Knit to keep kids warm

By: Helen Grafton, Contributing Writer

A pair of knitting needles or a crochet hook is all you need to join a new group on campus. Project Tiger Cubs is a club that aims to create gifts for kids at local hospitals through the arts of knitting and crocheting.

Adriano Cassoma/ The Towerlight
Adriano Cassoma/ The Towerlight

With assistance from English professor Michelle Chester, the club was made official by the Student Government Association over winter break. The founding members have been working since the fall 2014 semester to get the club up on its feet.

“I’m a member of TU Reads, which is a book club, and at all the club meetings we sit around going, ‘Man I wish we were knitting during book discussion.’ So we were like, ‘OK, let’s start a knitting club,’” founding member Amanda Carroll said.

The new club held their first official meeting on March 4 in the Liberal Arts building.

“Our meetings are structured as just a free knit that will have knitting books, knitting or crocheting YouTube videos that people can polish their skills and then work on their projects at the same time,” Carroll said.

The goal of Project Tiger Cubs is to make anything from blankets, booties, hats, scarves and gloves to just anything you can make with yarn, according to Carlysha Isaac, the club’s president.

All of the projects they make will be donated to newborns, premature infants and children in local hospitals.
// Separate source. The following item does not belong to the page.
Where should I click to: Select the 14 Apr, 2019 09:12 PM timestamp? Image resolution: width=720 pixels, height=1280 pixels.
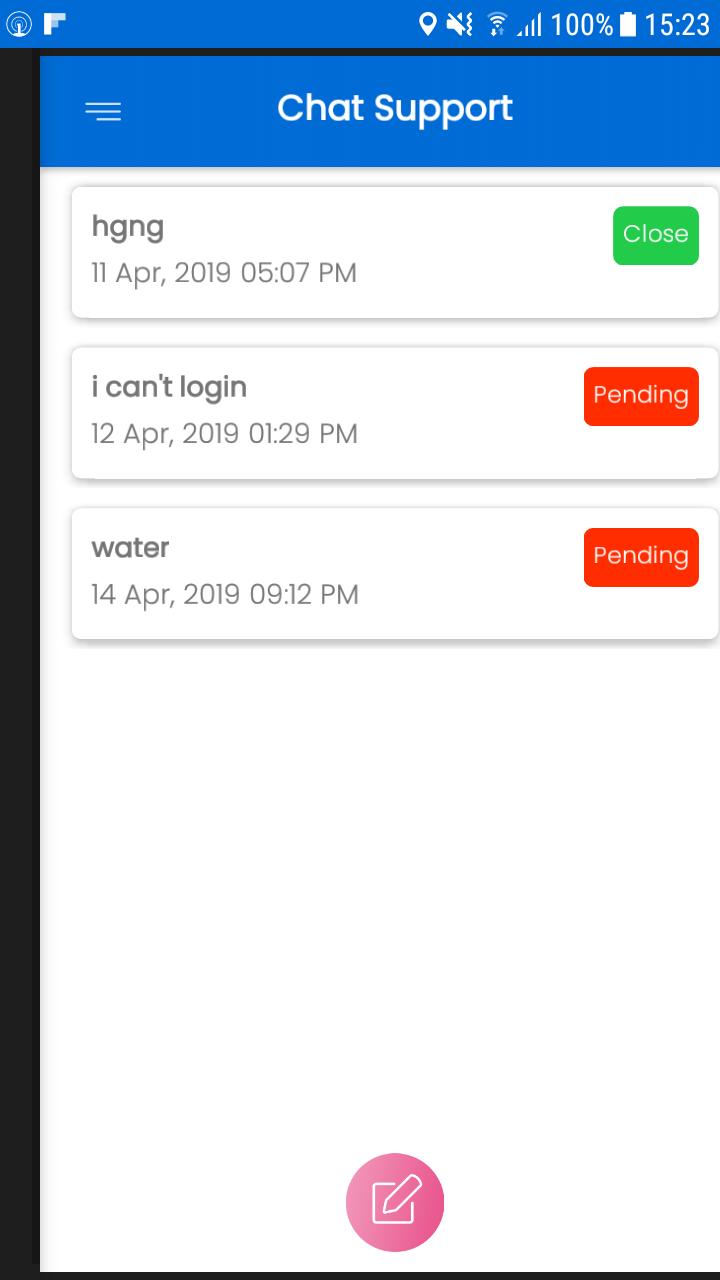[225, 595]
Although they have not chosen a specific charity yet, they would like to keep the foundation local by donating to organizations such as Johns Hopkins Children’s Center or the Ronald McDonald House.

Although many of the members already know how to knit or crochet they said that new members do not need to know how to do either of these to join the club.

“We were planning on having a social-type thing where people just bring their projects, learn, get help or just sit here and knit, or crochet, with each other,” Carroll said.

One member, sophomore Emily Whetstone, even has her own Etsy page where she sells some of her completed projects. One can find crocheted hats, beanies, blankets and headbands for sale in her Etsy shop, “EmCrochets”.